In a book I am reading called Switch: How to Change Things When Change is Hard, the authors write about effective strategies for getting people or groups to make major shifts in behavior. One is to identify “bright spots,” or the things that people who are achieving the results you desire are doing. If it’s our own behavior we seek to change, we can start by writing down some of our own bright spots – when we were successful in producing a desired outcome in the same or similar situation – and figure out how to do more of that.

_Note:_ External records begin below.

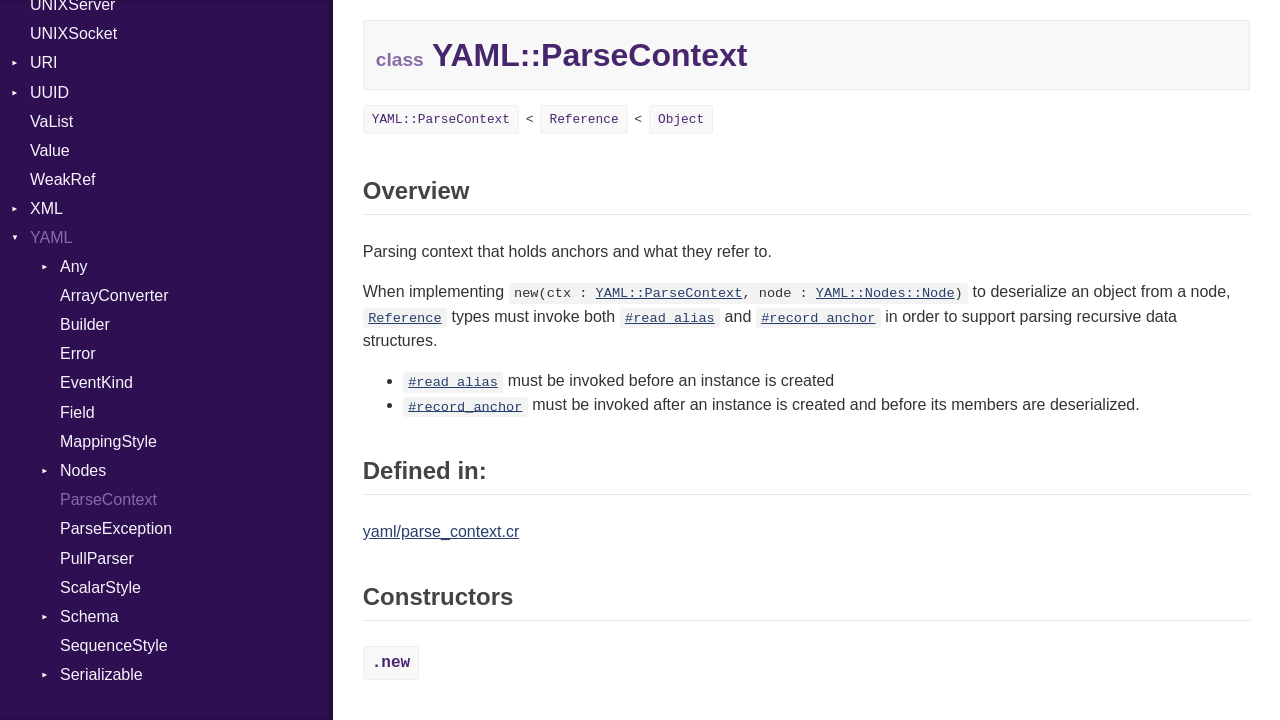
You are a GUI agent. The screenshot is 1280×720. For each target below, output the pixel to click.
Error (78, 353)
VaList (51, 121)
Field (77, 412)
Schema (89, 616)
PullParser (97, 558)
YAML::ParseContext (441, 119)
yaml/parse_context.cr (441, 531)
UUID (49, 92)
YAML (51, 237)
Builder (85, 324)
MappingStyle (108, 441)
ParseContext (108, 499)
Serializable (101, 674)
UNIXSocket (73, 33)
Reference (583, 119)
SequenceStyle (114, 645)
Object (681, 119)
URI (44, 62)
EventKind (96, 382)
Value (50, 150)
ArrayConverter (114, 295)
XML (46, 208)
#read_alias (670, 318)
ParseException (116, 528)
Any (74, 266)
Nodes (83, 470)
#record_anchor (818, 318)
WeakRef (63, 179)
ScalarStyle (100, 587)
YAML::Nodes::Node (885, 293)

This strategy reminds me a lot of the training I received as a writing coach some years ago. The educators had developed an approach they called “strengths to strategies.” The idea was that the traditional way that high school teachers provide feedback to students on their writing (think a paper covered in red ink) was not very effective in getting students to improve their writing. Most often, a teacher who is pressed for time in grading papers will focus on marking up mechanical errors, and the students will just make the spelling or punctuation changes suggested by the teacher, without understanding why. Other times students will read comments to the effect that their topic sentence was poor or their supporting examples were weak, but again have no idea what they did “wrong” or how to make it better. I was trained to read a student essay and identify what the student did well, show them where they did this, explain WHY this is an example of strong or effective writing, and then help them to see where they might employ that in other parts of the paper that are less effective.

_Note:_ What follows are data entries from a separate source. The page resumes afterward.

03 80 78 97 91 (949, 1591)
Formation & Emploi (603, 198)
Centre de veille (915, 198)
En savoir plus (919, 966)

Looking for the positive, for evidence of success rather than failure, is a great way to get better at something. Rather than thinking about where you messed up or what you should stop doing, it is much more effective to focus on everything you are doing right and do more of it. If something has worked really well when relating to people at home, try it at the office. If you went a month without eating much sugar, and you felt really great about it, try to duplicate what worked.